* **RECORDS FOR PROCESSING**
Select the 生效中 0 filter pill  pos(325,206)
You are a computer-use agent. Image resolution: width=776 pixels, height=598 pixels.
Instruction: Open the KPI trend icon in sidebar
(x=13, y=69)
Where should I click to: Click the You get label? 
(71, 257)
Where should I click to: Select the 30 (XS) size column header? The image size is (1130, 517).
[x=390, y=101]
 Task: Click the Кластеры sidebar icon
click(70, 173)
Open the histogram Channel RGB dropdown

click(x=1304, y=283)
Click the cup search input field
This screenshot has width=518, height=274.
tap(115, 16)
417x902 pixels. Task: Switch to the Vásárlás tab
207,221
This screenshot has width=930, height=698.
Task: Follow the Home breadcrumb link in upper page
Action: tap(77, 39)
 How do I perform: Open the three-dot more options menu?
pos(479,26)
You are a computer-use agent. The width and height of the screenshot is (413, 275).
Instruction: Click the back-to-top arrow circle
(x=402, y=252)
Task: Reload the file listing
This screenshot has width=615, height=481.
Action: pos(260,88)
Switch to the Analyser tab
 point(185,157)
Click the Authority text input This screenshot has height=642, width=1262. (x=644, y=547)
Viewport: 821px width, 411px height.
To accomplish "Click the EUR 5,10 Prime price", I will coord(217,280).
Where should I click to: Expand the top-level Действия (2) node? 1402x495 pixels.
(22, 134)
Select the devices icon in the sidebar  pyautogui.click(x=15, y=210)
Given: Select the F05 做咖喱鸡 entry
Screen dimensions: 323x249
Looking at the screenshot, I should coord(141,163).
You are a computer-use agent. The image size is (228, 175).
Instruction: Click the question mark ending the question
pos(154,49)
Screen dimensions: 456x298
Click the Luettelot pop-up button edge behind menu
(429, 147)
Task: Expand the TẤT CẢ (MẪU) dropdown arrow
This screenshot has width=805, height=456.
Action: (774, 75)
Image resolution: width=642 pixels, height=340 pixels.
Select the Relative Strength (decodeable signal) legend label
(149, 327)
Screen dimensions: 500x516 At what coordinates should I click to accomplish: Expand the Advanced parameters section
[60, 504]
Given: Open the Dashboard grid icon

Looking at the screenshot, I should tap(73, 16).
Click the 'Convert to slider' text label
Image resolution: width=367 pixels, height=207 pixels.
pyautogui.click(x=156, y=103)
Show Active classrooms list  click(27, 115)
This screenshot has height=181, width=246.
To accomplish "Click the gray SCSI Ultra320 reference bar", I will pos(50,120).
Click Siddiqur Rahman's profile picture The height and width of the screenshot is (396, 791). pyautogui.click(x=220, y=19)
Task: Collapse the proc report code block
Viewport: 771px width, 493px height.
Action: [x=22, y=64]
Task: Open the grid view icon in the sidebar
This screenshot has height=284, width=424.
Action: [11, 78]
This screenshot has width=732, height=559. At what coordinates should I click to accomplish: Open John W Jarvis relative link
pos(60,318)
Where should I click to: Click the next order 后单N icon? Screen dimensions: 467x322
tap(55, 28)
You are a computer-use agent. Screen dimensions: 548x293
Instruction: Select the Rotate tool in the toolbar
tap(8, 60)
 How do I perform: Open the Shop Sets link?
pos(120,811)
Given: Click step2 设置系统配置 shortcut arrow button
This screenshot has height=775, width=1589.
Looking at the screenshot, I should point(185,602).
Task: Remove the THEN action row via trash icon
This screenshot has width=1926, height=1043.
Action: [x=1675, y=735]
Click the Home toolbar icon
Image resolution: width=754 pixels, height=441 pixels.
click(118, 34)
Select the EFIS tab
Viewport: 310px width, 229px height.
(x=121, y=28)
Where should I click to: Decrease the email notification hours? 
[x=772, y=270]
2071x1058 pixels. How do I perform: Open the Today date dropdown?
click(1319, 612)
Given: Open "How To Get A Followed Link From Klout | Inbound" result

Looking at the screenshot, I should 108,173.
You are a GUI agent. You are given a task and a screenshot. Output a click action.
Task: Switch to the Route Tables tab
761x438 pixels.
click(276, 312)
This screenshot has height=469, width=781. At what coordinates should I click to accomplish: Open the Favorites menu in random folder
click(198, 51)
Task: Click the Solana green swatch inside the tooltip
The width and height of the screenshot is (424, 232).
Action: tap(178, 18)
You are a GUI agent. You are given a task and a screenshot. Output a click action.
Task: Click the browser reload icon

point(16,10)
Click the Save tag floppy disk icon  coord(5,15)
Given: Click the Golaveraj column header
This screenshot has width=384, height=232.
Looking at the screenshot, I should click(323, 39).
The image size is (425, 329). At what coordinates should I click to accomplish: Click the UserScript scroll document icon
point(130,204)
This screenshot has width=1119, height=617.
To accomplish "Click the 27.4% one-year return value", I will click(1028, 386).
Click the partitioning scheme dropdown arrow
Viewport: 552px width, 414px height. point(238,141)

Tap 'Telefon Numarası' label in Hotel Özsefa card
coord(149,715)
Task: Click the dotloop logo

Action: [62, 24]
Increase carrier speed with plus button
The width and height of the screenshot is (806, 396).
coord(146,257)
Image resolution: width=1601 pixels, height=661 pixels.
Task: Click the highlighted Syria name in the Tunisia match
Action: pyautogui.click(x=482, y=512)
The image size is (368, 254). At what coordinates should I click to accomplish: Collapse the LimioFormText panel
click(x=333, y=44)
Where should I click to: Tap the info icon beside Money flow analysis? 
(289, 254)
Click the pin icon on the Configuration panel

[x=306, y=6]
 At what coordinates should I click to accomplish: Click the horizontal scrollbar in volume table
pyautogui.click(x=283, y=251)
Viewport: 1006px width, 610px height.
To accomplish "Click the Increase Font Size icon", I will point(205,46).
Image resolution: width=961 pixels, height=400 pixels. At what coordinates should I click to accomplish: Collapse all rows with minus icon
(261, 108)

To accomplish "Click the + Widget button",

* **EXERCISE DETAILS**
Please give the lines from the start through the line containing "tap(115, 16)", inclusive, again, substituting "side panel" for "sidebar" and leaving everything else unchanged.

* **FINISHED EXERCISE**
Select the 生效中 0 filter pill  pos(325,206)
You are a computer-use agent. Image resolution: width=776 pixels, height=598 pixels.
Instruction: Open the KPI trend icon in side panel
(x=13, y=69)
Where should I click to: Click the You get label? 
(71, 257)
Where should I click to: Select the 30 (XS) size column header? The image size is (1130, 517).
[x=390, y=101]
 Task: Click the Кластеры side panel icon
click(70, 173)
Open the histogram Channel RGB dropdown

click(x=1304, y=283)
Click the cup search input field
This screenshot has width=518, height=274.
tap(115, 16)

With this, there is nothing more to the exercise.